---
name: review-testability
description: |
  Review code or diffs with a focus on testability, simplicity,
  managing technical debt, and sustainable design.
---

## Testability Review Skill

Review code (a diff or the entire codebase) with a focus on testability, simplicity, technical-debt management, and sustainable software development.

### Review Target

1. If there are uncommitted changes or staged diffs, review those.
2. If the user specifies files or a PR, review those.
3. Otherwise, ask the user what to review.

### Review Perspectives

Evaluate the code against the following principles:

#### 1. Testability

- Is the code easy to test? Can each unit be tested in isolation?
- Are dependencies injectable rather than hard-coded?
- Are side effects separated from pure logic?
- Would a test for this code be testing **behavior** (good) or **implementation details** (fragile)?

#### 2. Test Quality

- Do existing tests cover the meaningful behaviors?
- Are tests written at the right level of abstraction?
- Do test failure messages provide enough information to diagnose the problem? (Would power-assert style assertions help?)
- Are there tests that would break on harmless refactoring? (over-mocking, asserting on internal state, etc.)

#### 3. Simplicity & YAGNI

- Is there unnecessary abstraction, indirection, or generalization?
- Is there code written for hypothetical future requirements rather than actual current needs?
- Could the same goal be achieved with less code or fewer concepts?
- Are there premature optimizations that sacrifice readability?

#### 4. Quality and Speed

- Does the change support the principle that quality and speed reinforce each other?
- Will this code be easy to change next week? Next month?
- Are there shortcuts that will slow the team down later?

#### 5. Technical Debt

- Does the change introduce new technical debt? If so, is it intentional and documented?
- Are there opportunities to pay down existing debt nearby?
- Is the debt/shortcut ratio appropriate for the context?
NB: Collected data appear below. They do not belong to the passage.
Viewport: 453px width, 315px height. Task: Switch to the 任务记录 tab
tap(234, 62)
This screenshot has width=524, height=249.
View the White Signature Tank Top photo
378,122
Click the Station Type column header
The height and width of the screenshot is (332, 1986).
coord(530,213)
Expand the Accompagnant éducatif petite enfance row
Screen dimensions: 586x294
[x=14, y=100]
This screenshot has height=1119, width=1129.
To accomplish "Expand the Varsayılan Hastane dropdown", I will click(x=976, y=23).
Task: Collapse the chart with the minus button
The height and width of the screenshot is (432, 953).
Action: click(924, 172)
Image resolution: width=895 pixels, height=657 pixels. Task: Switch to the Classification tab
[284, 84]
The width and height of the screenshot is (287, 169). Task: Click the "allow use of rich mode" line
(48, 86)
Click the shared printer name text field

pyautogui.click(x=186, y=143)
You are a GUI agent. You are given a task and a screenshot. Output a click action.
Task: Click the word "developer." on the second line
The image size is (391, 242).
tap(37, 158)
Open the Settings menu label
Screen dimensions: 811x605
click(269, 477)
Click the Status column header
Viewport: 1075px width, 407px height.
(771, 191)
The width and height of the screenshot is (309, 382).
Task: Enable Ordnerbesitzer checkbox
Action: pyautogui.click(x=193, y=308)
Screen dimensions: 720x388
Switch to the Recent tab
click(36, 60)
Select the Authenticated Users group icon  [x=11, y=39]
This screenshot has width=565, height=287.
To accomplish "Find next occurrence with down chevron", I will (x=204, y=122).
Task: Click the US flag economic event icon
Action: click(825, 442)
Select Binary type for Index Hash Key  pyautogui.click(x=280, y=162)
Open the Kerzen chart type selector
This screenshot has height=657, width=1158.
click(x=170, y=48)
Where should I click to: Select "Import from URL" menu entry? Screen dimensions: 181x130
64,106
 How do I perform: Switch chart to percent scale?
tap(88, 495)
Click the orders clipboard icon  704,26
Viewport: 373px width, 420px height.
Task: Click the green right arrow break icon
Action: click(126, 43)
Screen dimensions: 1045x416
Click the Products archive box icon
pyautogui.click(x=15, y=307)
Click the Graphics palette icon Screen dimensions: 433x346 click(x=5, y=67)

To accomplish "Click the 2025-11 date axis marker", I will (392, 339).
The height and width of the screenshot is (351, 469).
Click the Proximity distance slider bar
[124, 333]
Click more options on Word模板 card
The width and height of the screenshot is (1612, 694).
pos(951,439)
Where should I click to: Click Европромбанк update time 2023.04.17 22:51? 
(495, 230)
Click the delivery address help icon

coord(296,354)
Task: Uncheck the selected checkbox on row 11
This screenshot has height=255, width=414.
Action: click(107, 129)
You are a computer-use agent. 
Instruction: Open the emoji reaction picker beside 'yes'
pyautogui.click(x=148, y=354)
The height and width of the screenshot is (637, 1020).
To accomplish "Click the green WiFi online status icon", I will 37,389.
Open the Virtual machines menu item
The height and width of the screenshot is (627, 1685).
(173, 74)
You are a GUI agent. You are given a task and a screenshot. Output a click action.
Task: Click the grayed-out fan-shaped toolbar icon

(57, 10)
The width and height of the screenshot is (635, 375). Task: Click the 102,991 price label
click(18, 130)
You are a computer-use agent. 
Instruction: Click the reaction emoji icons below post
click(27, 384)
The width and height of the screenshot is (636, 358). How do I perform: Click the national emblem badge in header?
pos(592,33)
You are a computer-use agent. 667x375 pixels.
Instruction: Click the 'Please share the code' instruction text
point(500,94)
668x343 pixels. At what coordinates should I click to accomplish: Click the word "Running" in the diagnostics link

#### 6. Refactoring Opportunities

- Are there structural improvements that can be made without changing behavior?
- Is there duplication that should be consolidated?
- Are names (variables, functions, classes) clear and intention-revealing?
- Is the code organized so that related things are together and unrelated things are apart?

### Output Format

```
## Testability Review

### Summary
<Overall assessment in 2-3 sentences — would this code pass a rigorous testability-focused review?>

### Findings

#### [Severity] Finding title
- **Where**: file:line
- **What**: Description of the issue
- **Why it matters**: Impact on testability, maintainability, or development speed
- **Suggestion**: Concrete improvement

...

### Positive Points
- <What the code does well from these perspectives>

### Key Takeaway
<The single most important thing to address, framed as actionable advice>
```

Severity levels:
- **Critical**: Actively harmful — will cause bugs, block testing, or create significant debt
- **Warning**: Not ideal — reduces testability, readability, or maintainability
- **Note**: Minor improvement opportunity or style suggestion

### Guidelines

- Be direct and specific. Reference actual code, not abstract principles.
- Praise good design decisions — don't only point out problems.
- Prioritize findings by impact. A few important findings are better than an exhaustive list of nitpicks.
- Frame suggestions in terms of **concrete benefit** (easier to test, safer to refactor, clearer intent), not dogma.
- Do NOT make changes. This skill only produces the review.